Por la mañana Felton vino como de costumbre; pero Milady le dejó presidir todos los preparativos del desayuno sin dirigirle la palabra. Por eso, en el momento en que iba él a retirarse, ella tuvo un rayo de esperanza; porque creyó que era él quien iba a hablar; pero sus labios se movieron sin que ningún sonido saliera de su boca, y haciendo un esfuerzo sobre sí mismo, encerró en su corazón las palabras que iban a escapar de sus labios, y salió.

Hacia mediodía, entró lord de Winter.

Hacía un hermoso día de invierno, y un rayo de ese pálido sol de Inglaterra que ilumina pero no calienta, pasaba a través de los barrotes de la prisión.

Milady miraba por la ventana, y fingió no oír la puerta que se abría.

—¡Vaya vaya! —dijo lord de Winter—. Tras haber hecho comedia, tras haber hecho tragedia, ahora hacemos melancolía.

La prisionera no respondió.

—Sí, sí —continuó lord de Winter—, comprendo; de buena gana quisierais estar en libertad en esa orilla; de buena gana querríais, sobre un buen navío, hender las olas de ese mar verde como la esmeralda; querríais de buena gana, bien en tierra, bien sobre el océano, tenderme una de esas buenas emboscadas que tan bien sabéis combinar. ¡Paciencia, paciencia! Dentro de cuatro días os será permitida la orilla, os será abierto el mar, más abierto de lo que quisierais, porque dentro de cuatro días Inglaterra será desembarazada de vos.

Milady unió las manos, y alzando sus hermosos ojos al cielo:

—¡Señor, Señor! —dijo con una angélica suavidad de gesto y de entonación—. Perdonad a este hombre como yo lo perdono.

—Sí, reza, maldita —exclamó el barón—. Tu oración es tanto más generosa cuanto que, te lo juro, estás en poder de un hombre que no perdonará.

Y salió.

En el momento en que salía, una mirada penetrante se coló por la puerta entreabierta, y ella vislumbró a Felton que volvía a su sitio rápidamente para no ser visto por ella.

Entonces se arrojó de rodillas y se puso a rezar.

—¡Dios mío, Dios mío! —dijo—. Vos sabéis por qué santa causa sufro; dadme, pues, la fuerza de sufrir.

La puerta se abrió suavemente; la hermosa suplicante fingió no haber oído, y con una voz llena de lágrimas continuó:

—¡Dios vengador, Dios de bondad! ¿Dejaréis que se cumplan los horribles proyectos de este hombre?

Sólo entonces fingió ella oír el ruido de los pasos de Felton y, alzándose rápida como el pensamiento, se ruborizó como si tuviera vergüenza de haber sido sorprendida de rodillas.

—No me gusta molestar a los que rezan, señora —dijo gravemente Felton—; no os molestéis, pues, por mí, os lo suplico.

—¿Cómo sabéis que rezaba?
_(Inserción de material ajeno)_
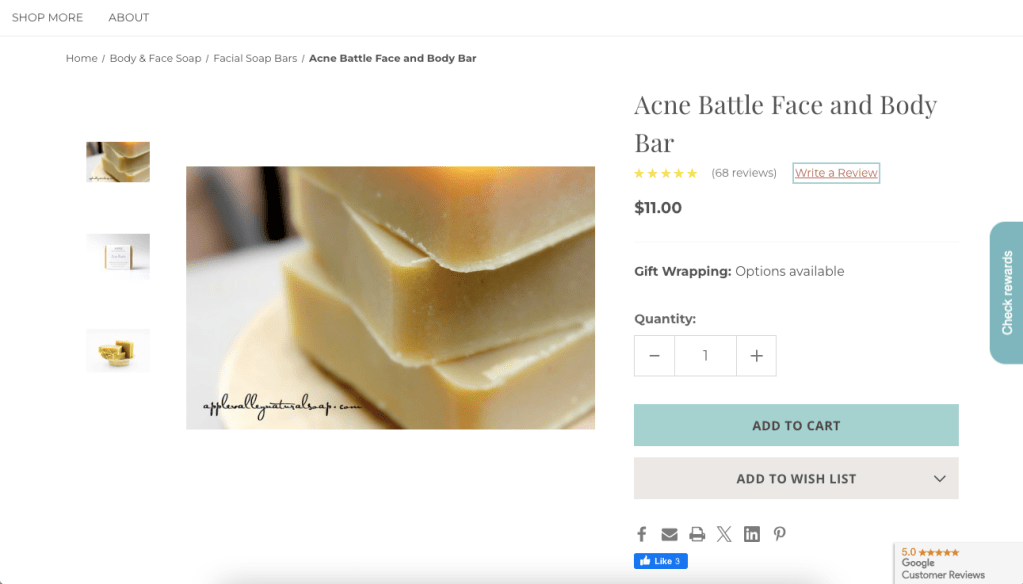Image resolution: width=1023 pixels, height=584 pixels.
Task: Click the email share envelope icon
Action: tap(669, 534)

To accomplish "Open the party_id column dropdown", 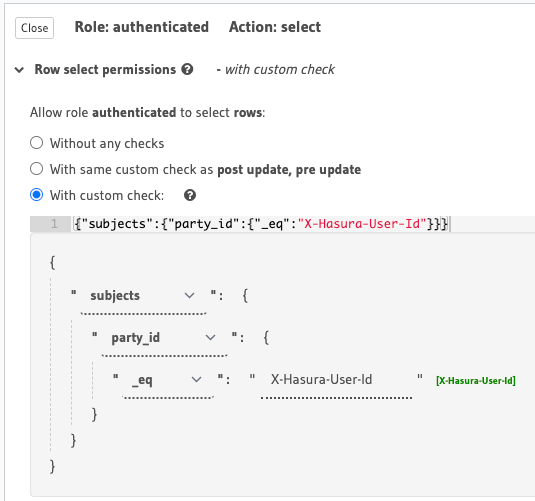I will (164, 338).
Señor —dijo Milady, con una voz ahogada por los sollozos—, os equivocáis; señor, yo no rezaba.

—¿Pensáis acaso, señora —respondió Felton con su misma voz grave, aunque con un acento más dulce— que me creo con derecho de impedir a una criatura prosternarse ante su Creador? ¡No lo permita Dios! Por otra parte, el arrepentimiento sienta bien a los culpables; sea el que fuere el crimen que haya cometido, un culpable a los pies de Dios me parece sagrado.

—¡Culpable yo! —dijo Milady con una sonrisa que habría desarmado al ángel del juicio final—. ¡Culpable! ¡Dios mío, tú sabes bien si lo soy! Si decís que estoy condenada, señor, sea en buena hora; pero ya lo sabéis Dios, que ama a los mártires, permite que, a veces, se condene a los inocentes.
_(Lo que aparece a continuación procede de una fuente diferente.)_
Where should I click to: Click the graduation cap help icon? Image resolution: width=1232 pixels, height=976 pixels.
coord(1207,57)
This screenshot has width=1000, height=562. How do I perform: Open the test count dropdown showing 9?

—Si estuvierais condenada, si fuerais mártir —respondió Felton—, razón de más para rezar, y yo mismo os ayudaría con mis plegarias.
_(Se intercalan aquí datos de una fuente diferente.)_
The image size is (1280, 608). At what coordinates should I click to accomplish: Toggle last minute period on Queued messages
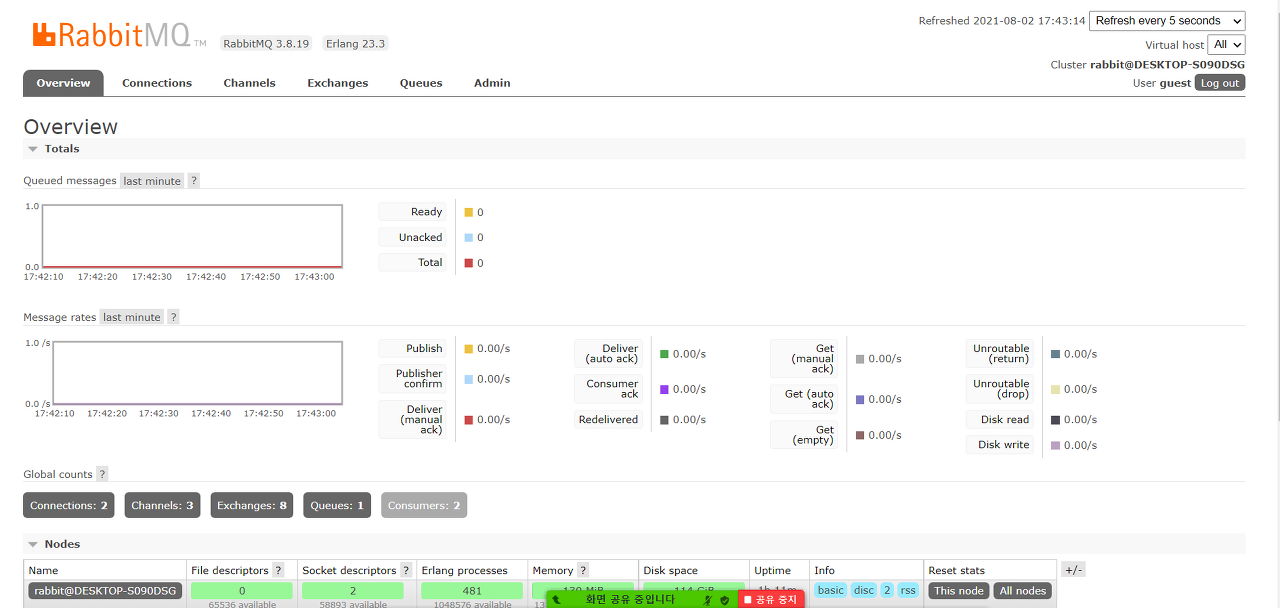pyautogui.click(x=151, y=181)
—¡Oh! Vos sois justo —exclamó Milady, precipitándose a sus pies—; mirad, no puedo resistir por más tiempo, porque temo que me falten las fuerzas en el momento en que tenga que sostener la lucha y confesar mi fe; escuchad, pues, la súplica de una mujer desesperada. Os engañan, señor, pero no se trata de esto, no os pido más que una gracia, y si me la concedéis, os bendeciré en este mundo y en el otro.

—Hablad con el señor, señora —dijo Felton—; afortunadamente no estoy encargado ni de perdonar ni de castigar; y es alguien más alto que yo a quien Dios ha confiado esa responsabilidad.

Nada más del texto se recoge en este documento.